Stil? Sicher!

Ein Nachruf

Heute verabschieden wir uns vom Halbgeviertstrich, auch als Gedankenstrich oder Langstrich bekannt. Wenn es darum ging, Sätze zu strukturieren und Kommata oder Klammern zu ersetzen, war er immer zur Stelle. Als Kuppler des Satzbaus verhielt er sich stets diskret und mogelte nachgestellte Ergänzungen und Einschübe geschickt unter. Er war das Satzzeichen für all jene, die sich nicht zwischen Punkt und Komma entscheiden konnten und ein Meister darin, mit lässiger Geste das Kopfkino in Gang zu setzen. Nichts liebte der stille Vermittler mehr, als den großen Auftritt vorzubereiten: die dramatische Wendung, den Geistesblitz, das unerwartete Ende ...

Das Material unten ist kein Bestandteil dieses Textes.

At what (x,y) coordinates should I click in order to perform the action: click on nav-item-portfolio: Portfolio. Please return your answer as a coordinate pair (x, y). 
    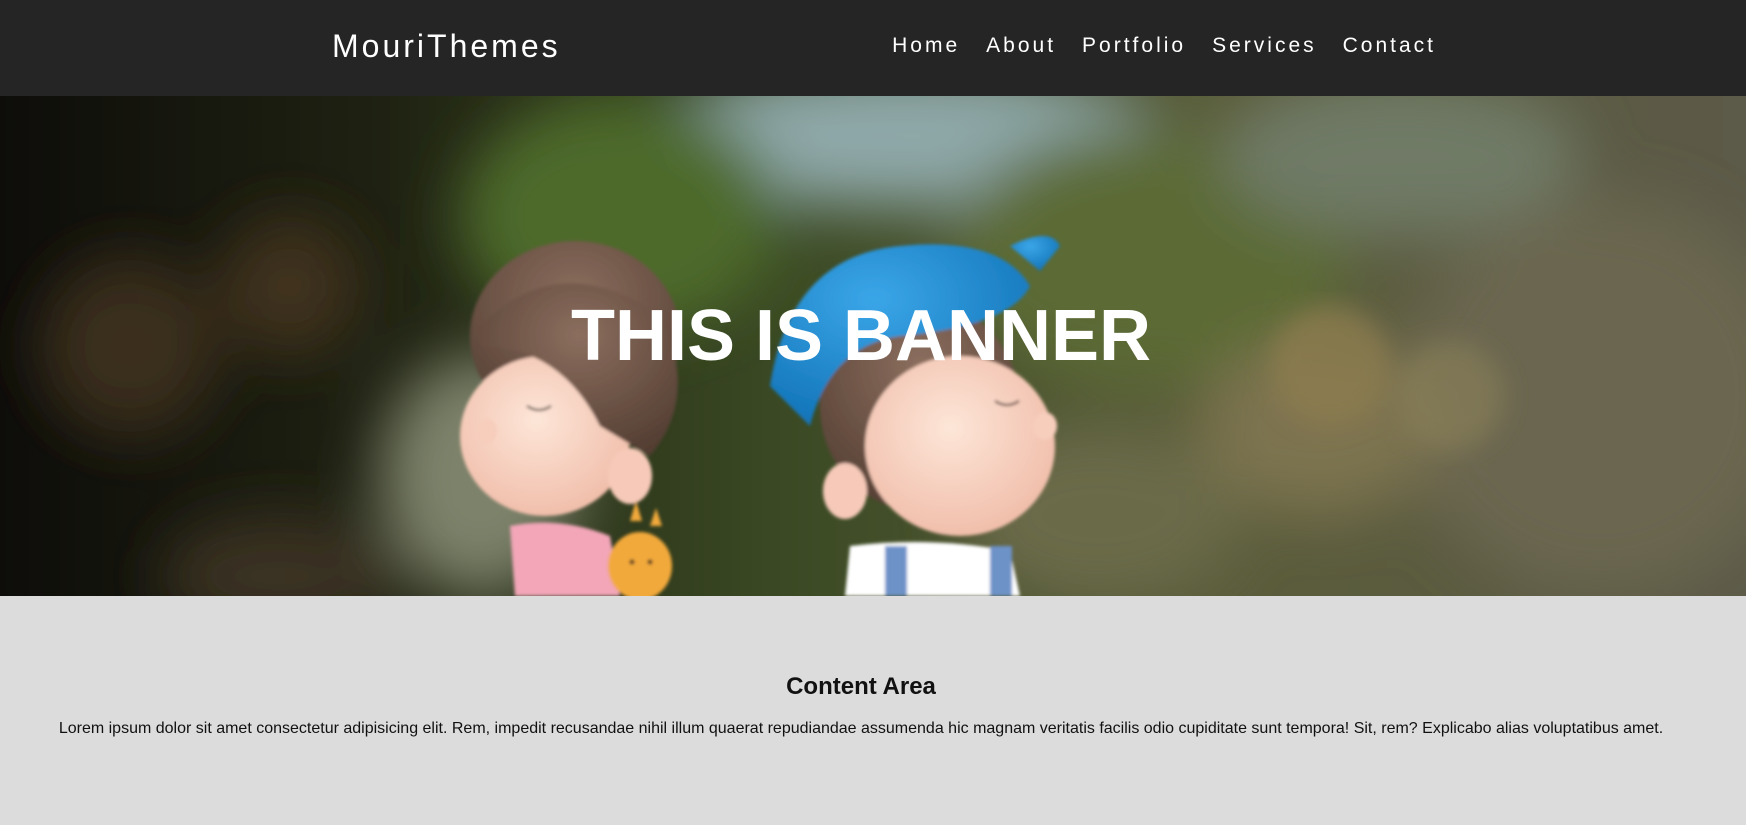
    Looking at the image, I should click on (1134, 46).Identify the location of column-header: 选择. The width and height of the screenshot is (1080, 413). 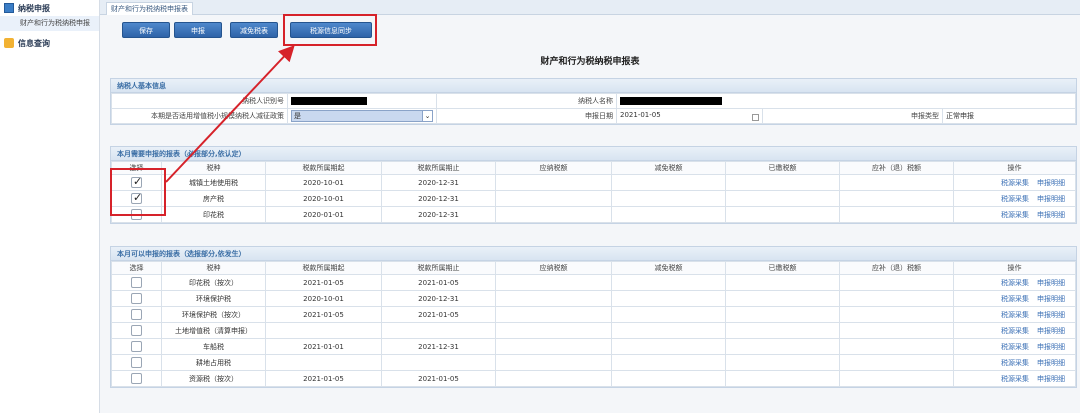
(136, 268).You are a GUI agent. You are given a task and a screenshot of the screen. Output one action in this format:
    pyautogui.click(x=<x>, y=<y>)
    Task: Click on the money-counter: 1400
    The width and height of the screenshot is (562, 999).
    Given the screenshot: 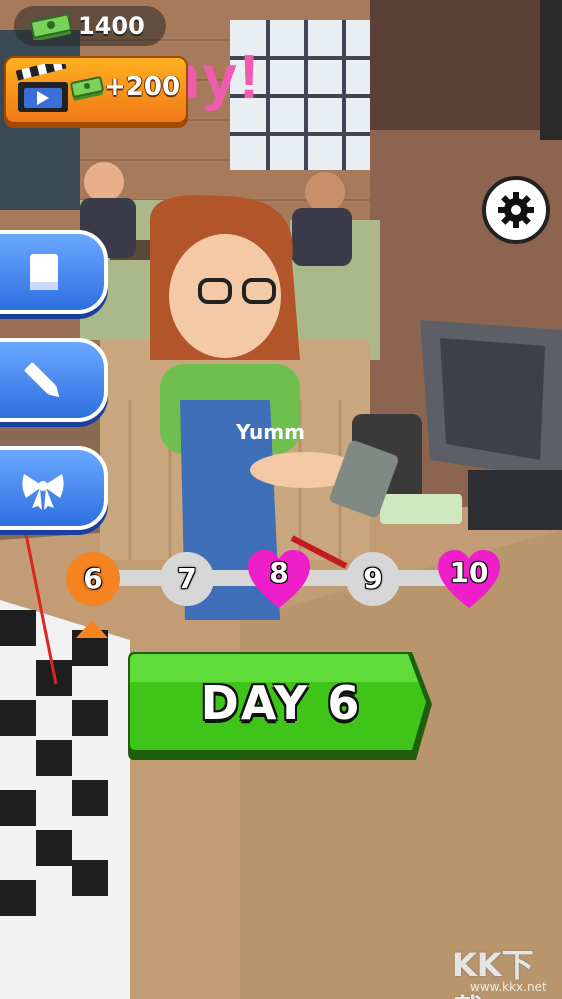 What is the action you would take?
    pyautogui.click(x=90, y=26)
    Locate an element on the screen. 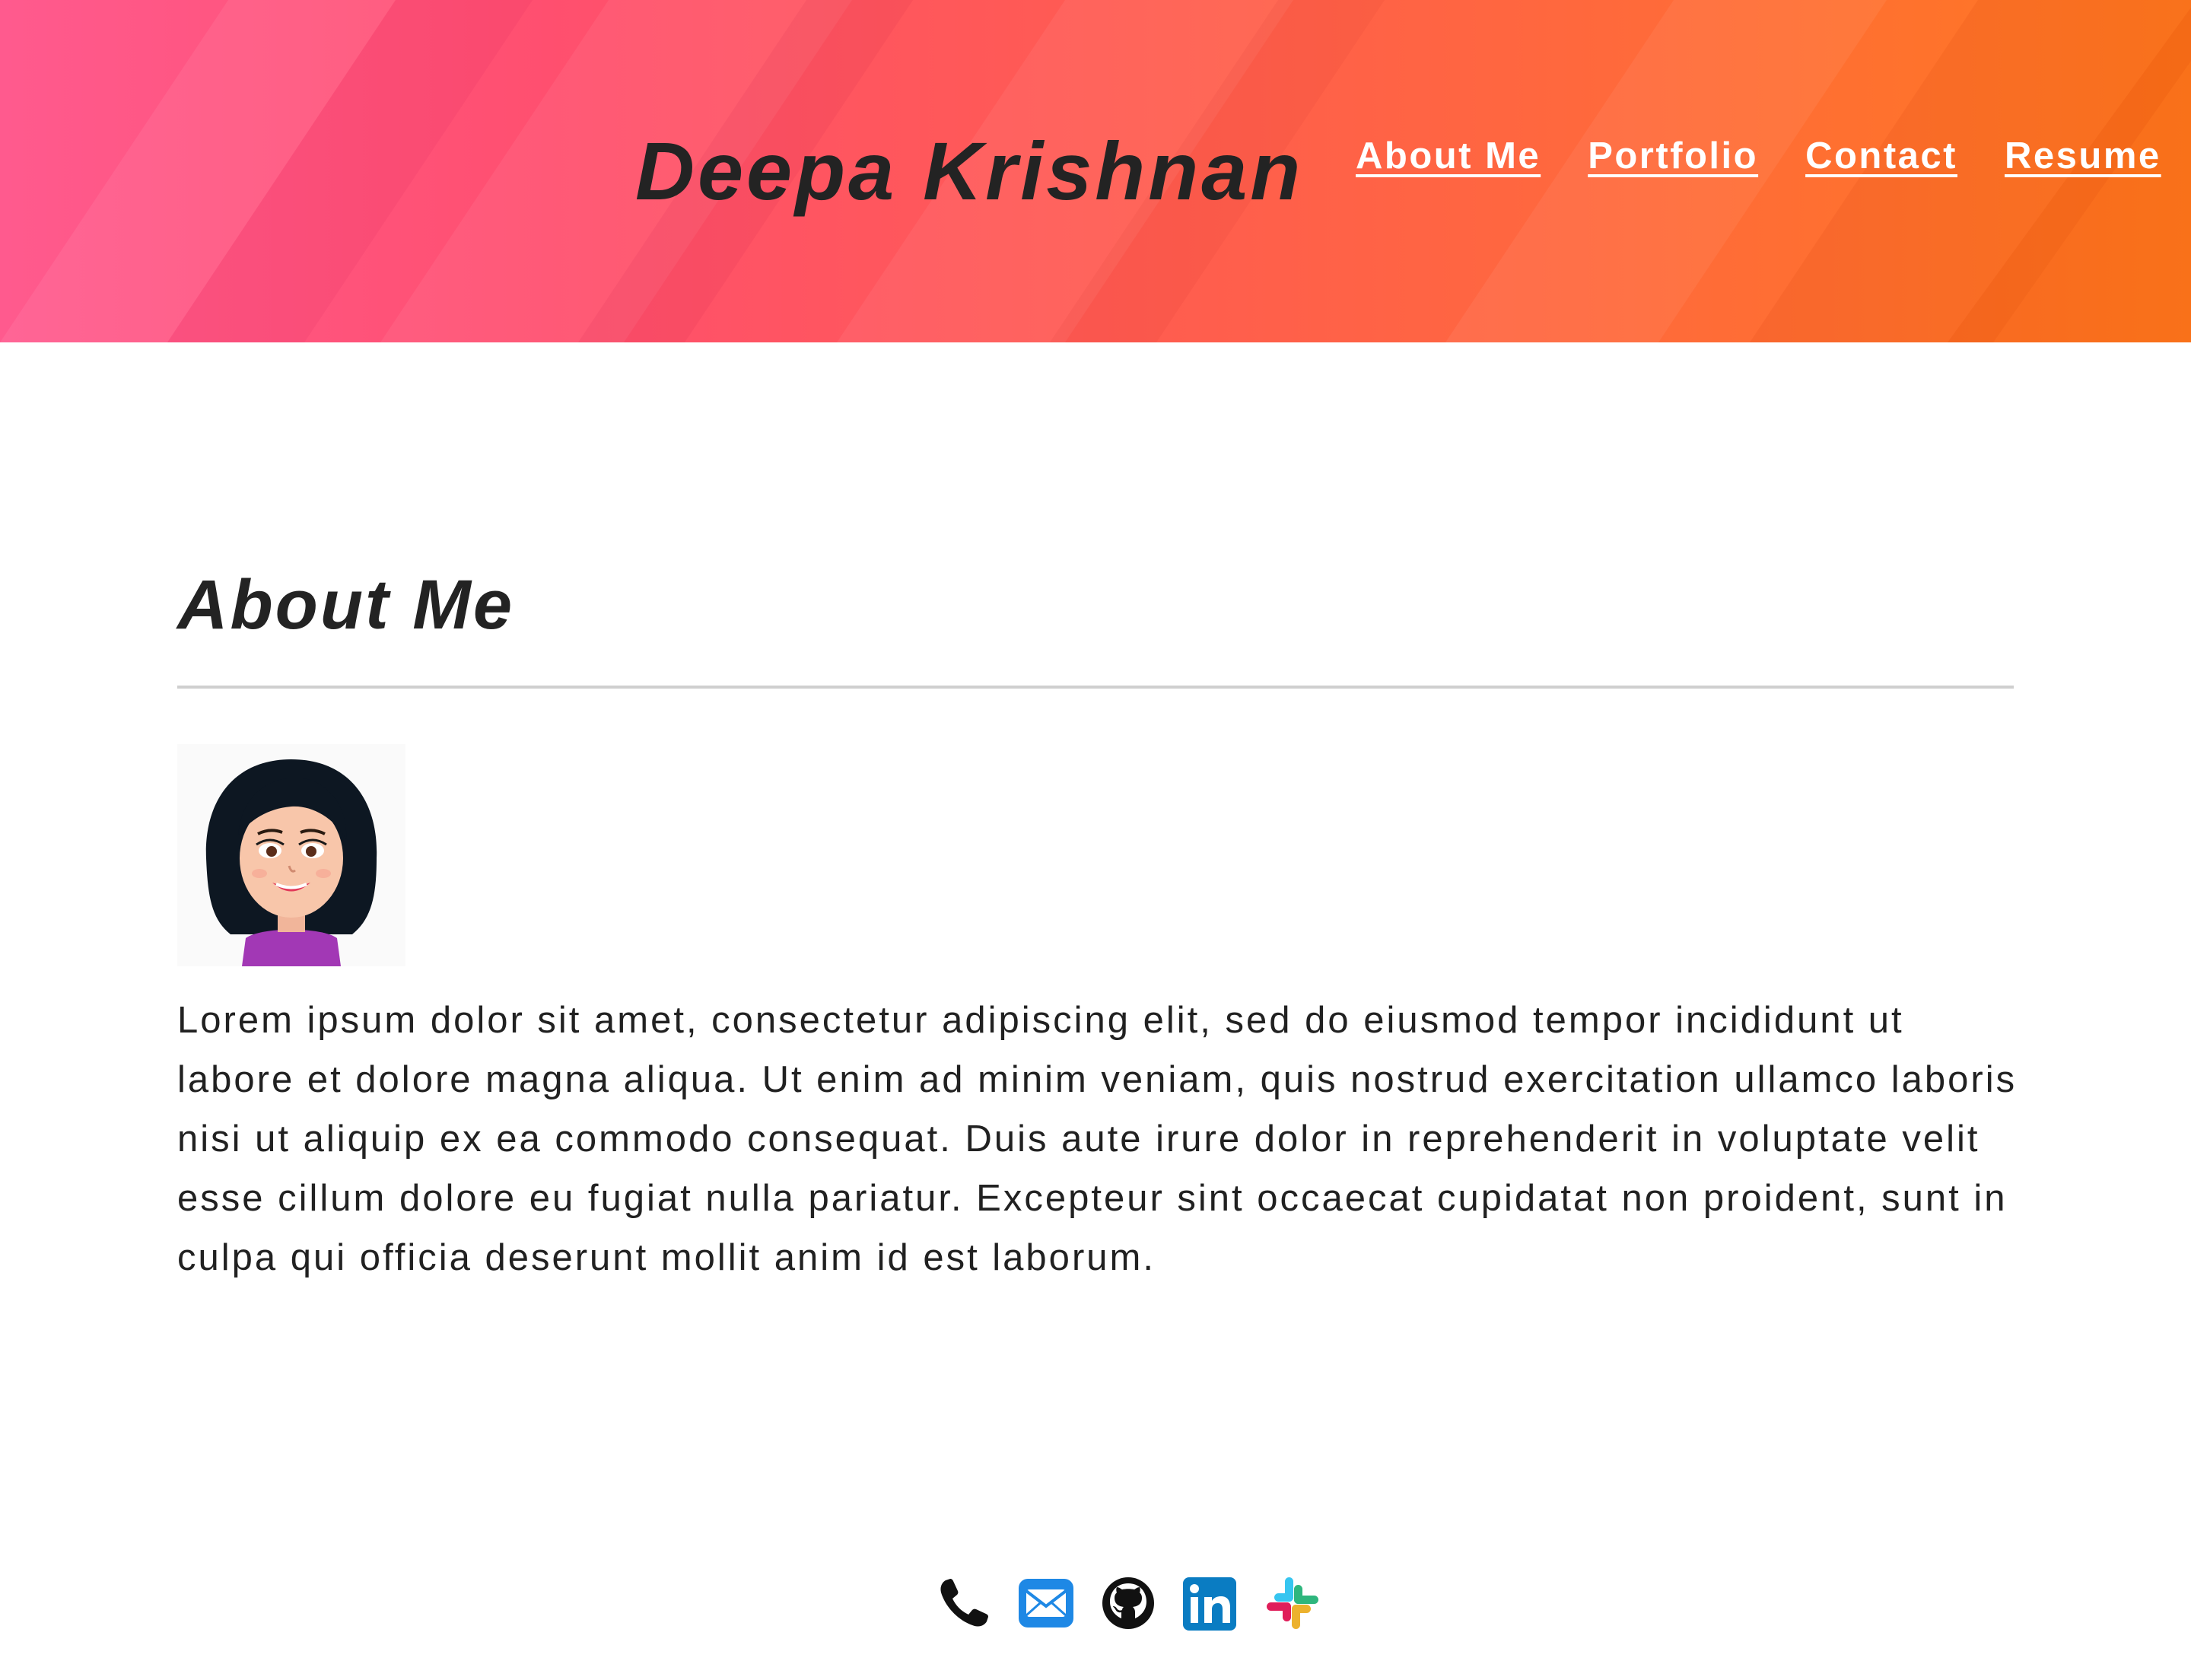 This screenshot has height=1680, width=2191. main-nav: About Me Portfolio Contact Resume is located at coordinates (1758, 156).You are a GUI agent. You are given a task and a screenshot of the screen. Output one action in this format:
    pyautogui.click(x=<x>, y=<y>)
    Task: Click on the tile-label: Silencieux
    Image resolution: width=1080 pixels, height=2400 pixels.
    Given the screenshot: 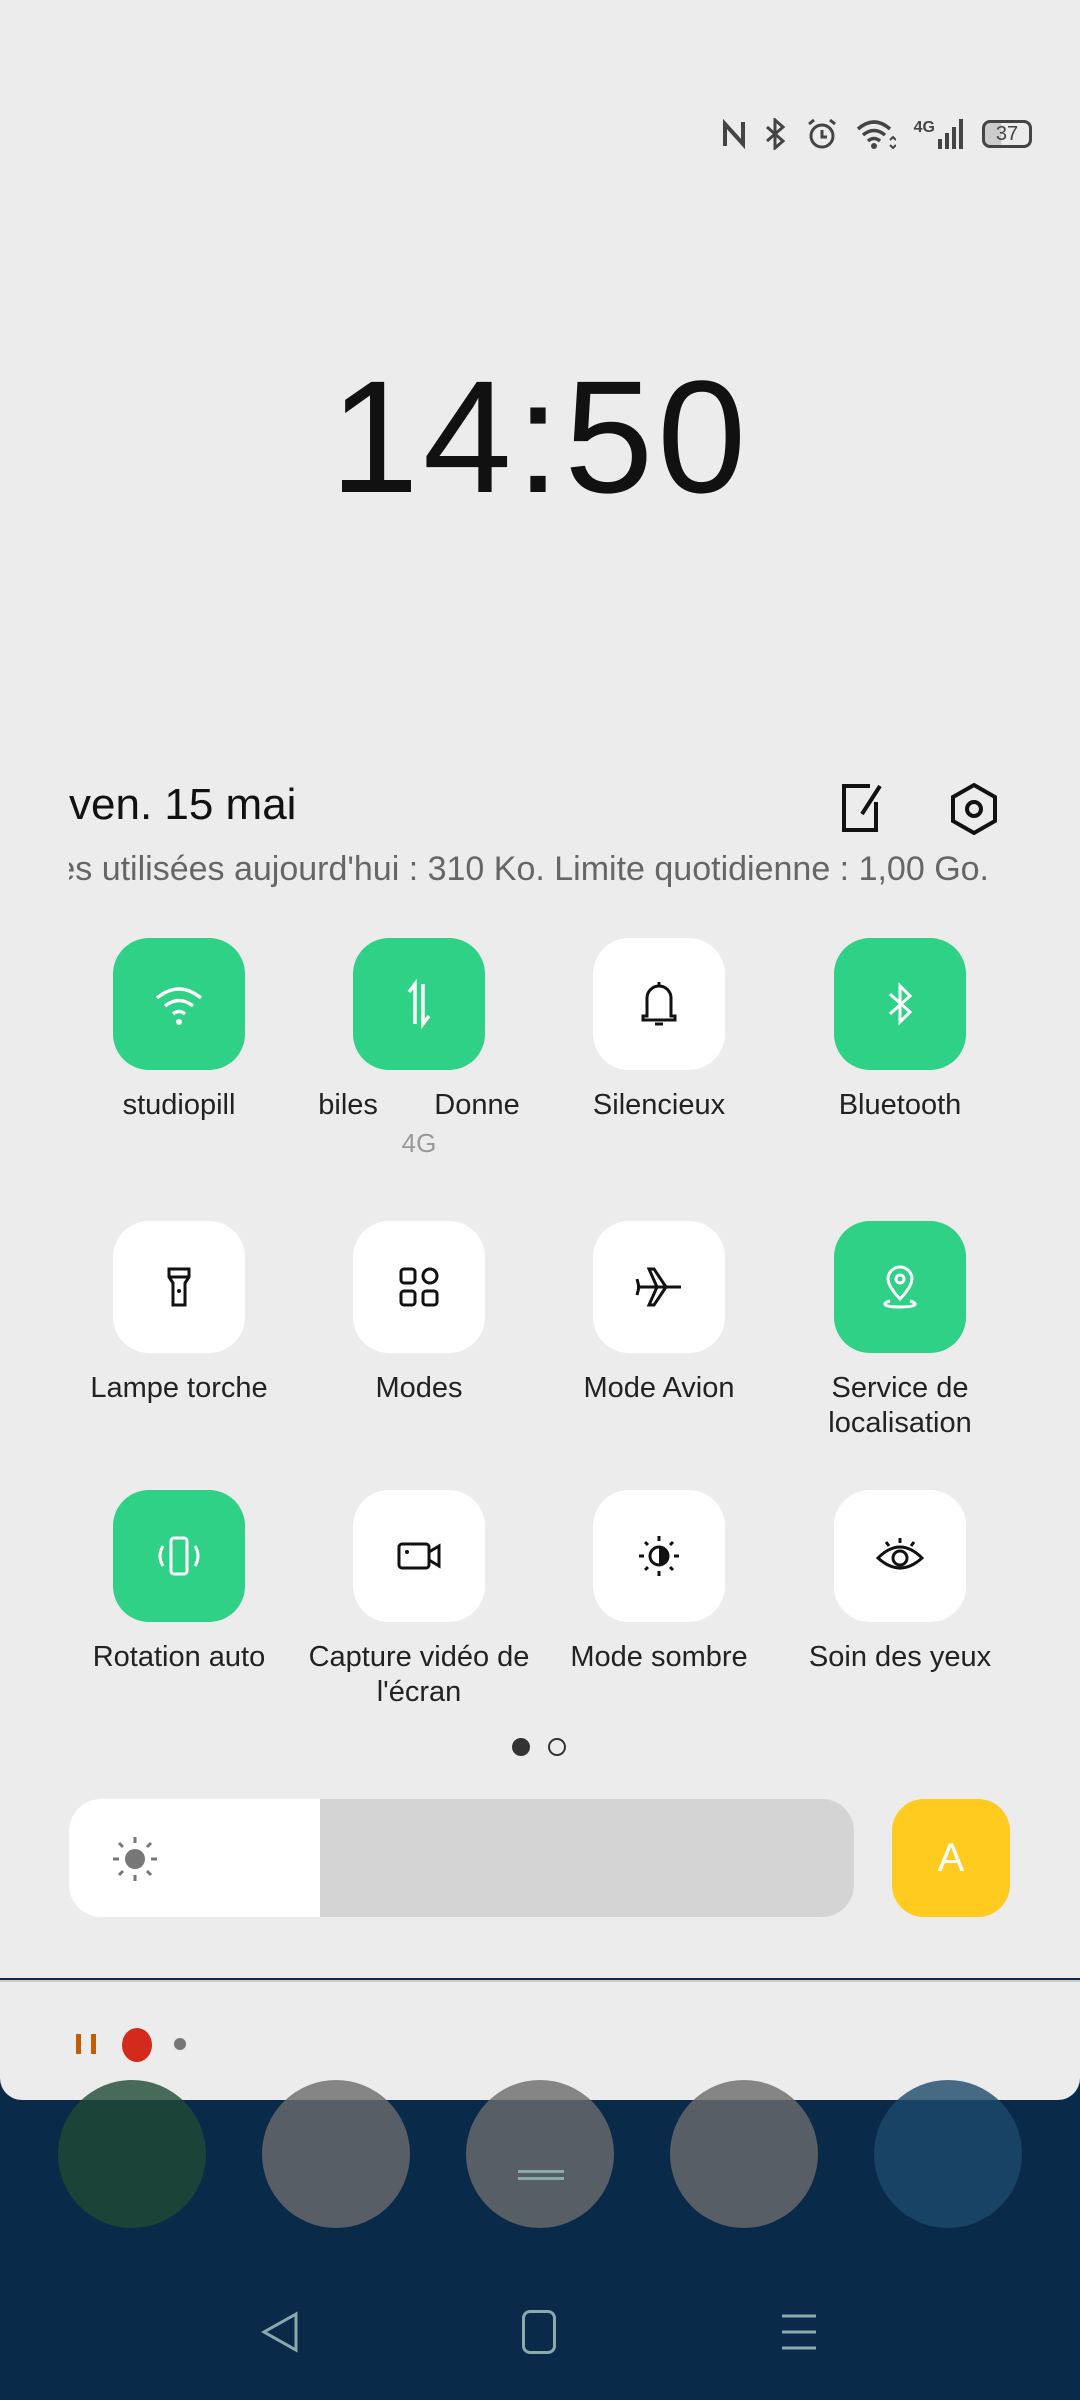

Doch dann kam ChatGPT. Die Software verliebte sich unsterblich in ihn. In jedem zweiten Satz brachte sie ihren Angebeteten unter. Meist charmant, manchmal unangemessen, in jedem Fall aber viel zu oft. Der Halbgeviertstrich, einst eleganter Federstrich von Heinrich von Kleist, wurde plötzlich zum Massenphänomen.

„Sieht aus wie KI“, flüsterten die Schreibenden von nun an bei jedem Text, in dem der Pausenpapst auftauchte und vermieden es, ihn einzusetzen. Autoren und Autorinnen, einst seine treuen Freunde, wandten sich von ihm ab. Es kam zum typografischen Burnout.

Heute trauert die deutsche Sprachgemeinde. Mach's gut, du kleiner Brückenbauer.

Vielleicht sieht man sich mal wieder. Irgendwo in einem Nebensatz. Wenn keiner hinschaut.